Provided entries =
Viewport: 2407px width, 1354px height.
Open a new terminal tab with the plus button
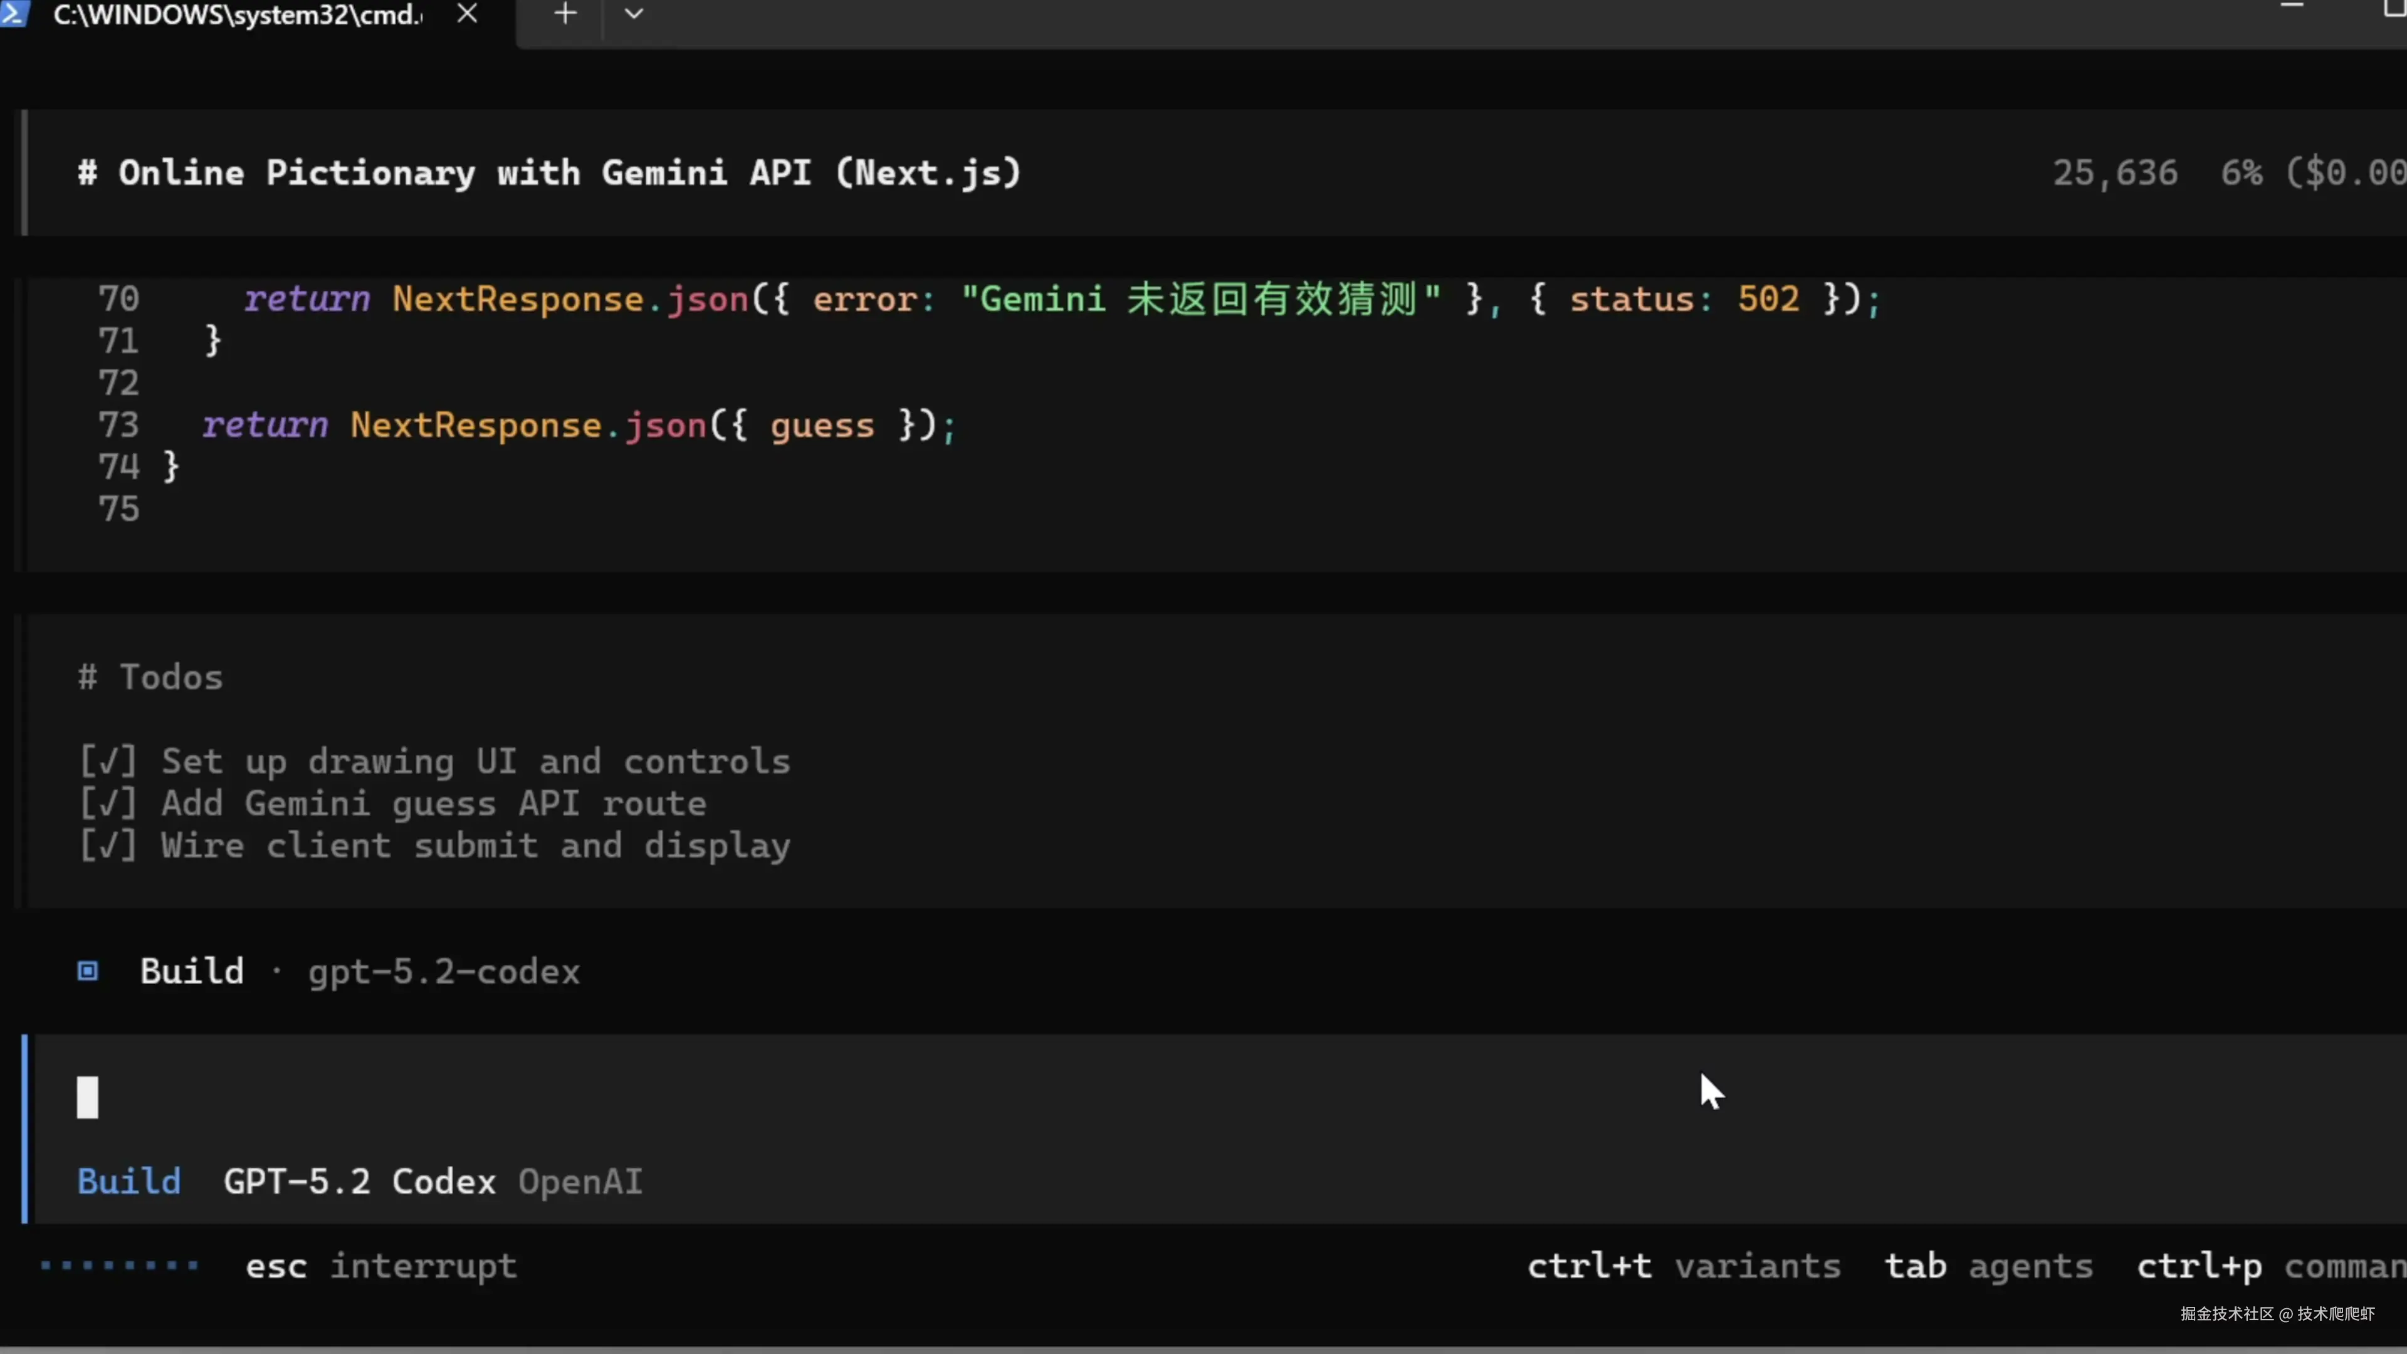pyautogui.click(x=564, y=14)
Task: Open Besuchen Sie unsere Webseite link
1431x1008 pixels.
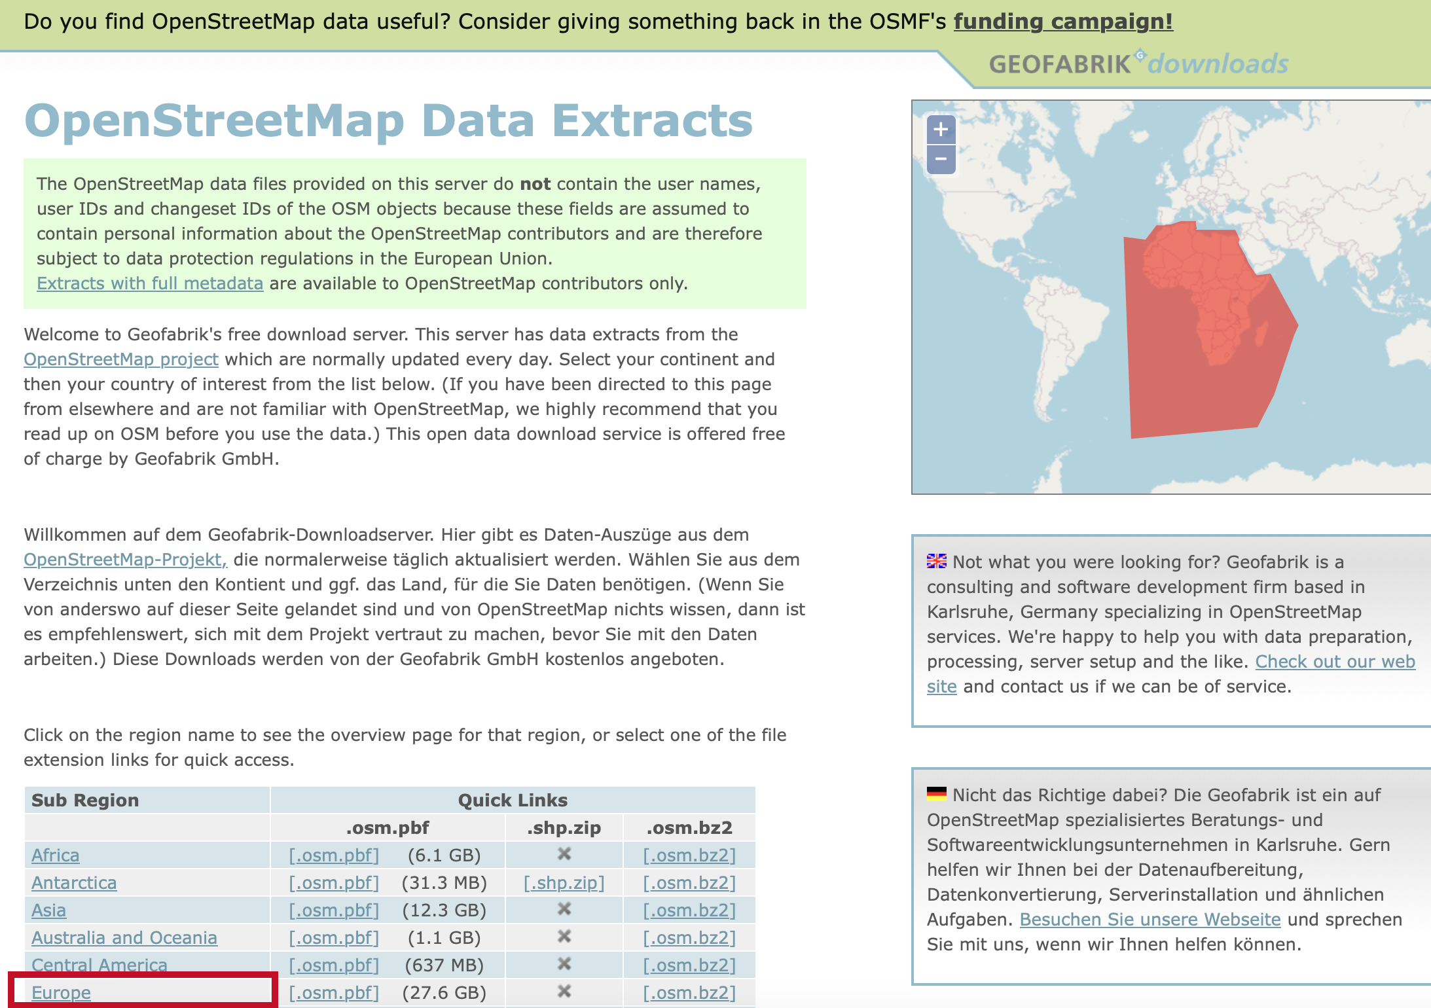Action: (1150, 920)
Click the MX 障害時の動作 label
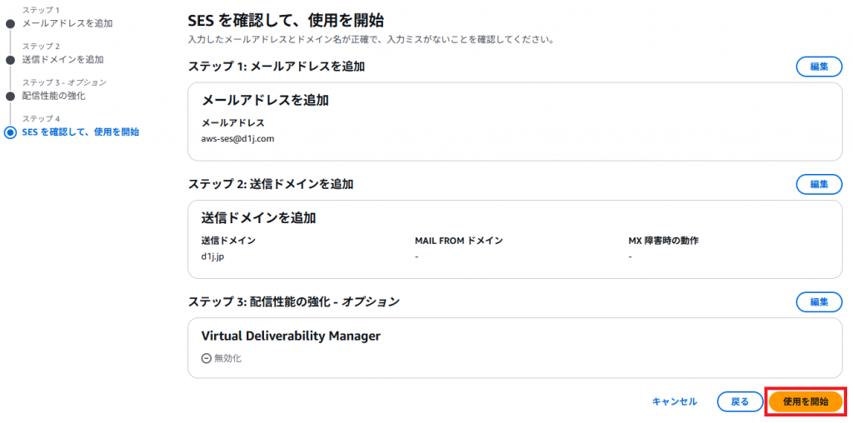The height and width of the screenshot is (423, 853). click(663, 241)

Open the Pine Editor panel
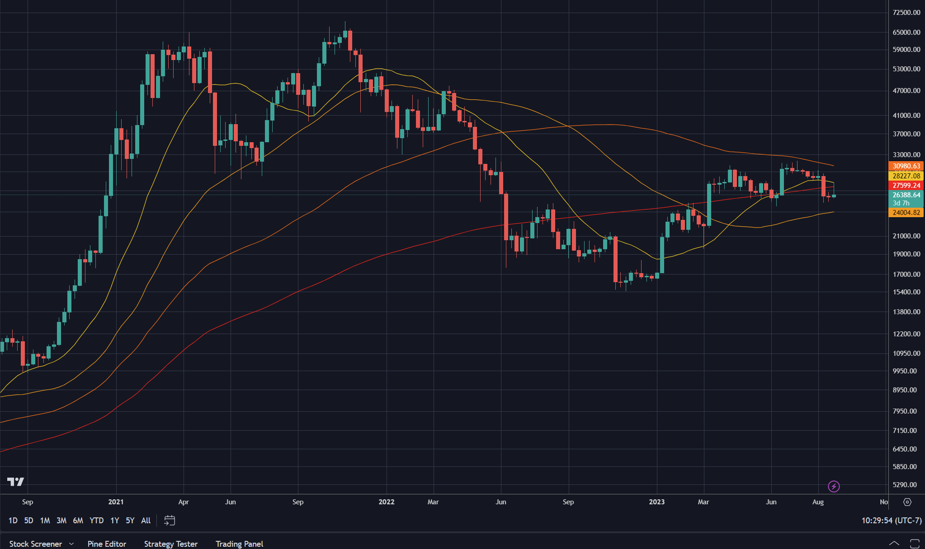pyautogui.click(x=107, y=544)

Your objective = Starting at the top of the items and continuing through the line with "The height and", write those lines out again with "terminal tab" replaced by "terminal window" and everything else unchanged. Leave the pictures out of your answer.

Answer to this problem =
Viewport: 2407px width, 1354px height.
Open a new terminal window with the plus button
pyautogui.click(x=564, y=14)
Task: Open Besuchen Sie unsere Webseite link
1431x1008 pixels.
Action: (1150, 920)
Click the MX 障害時の動作 label
The height and width of the screenshot is (423, 853). click(663, 241)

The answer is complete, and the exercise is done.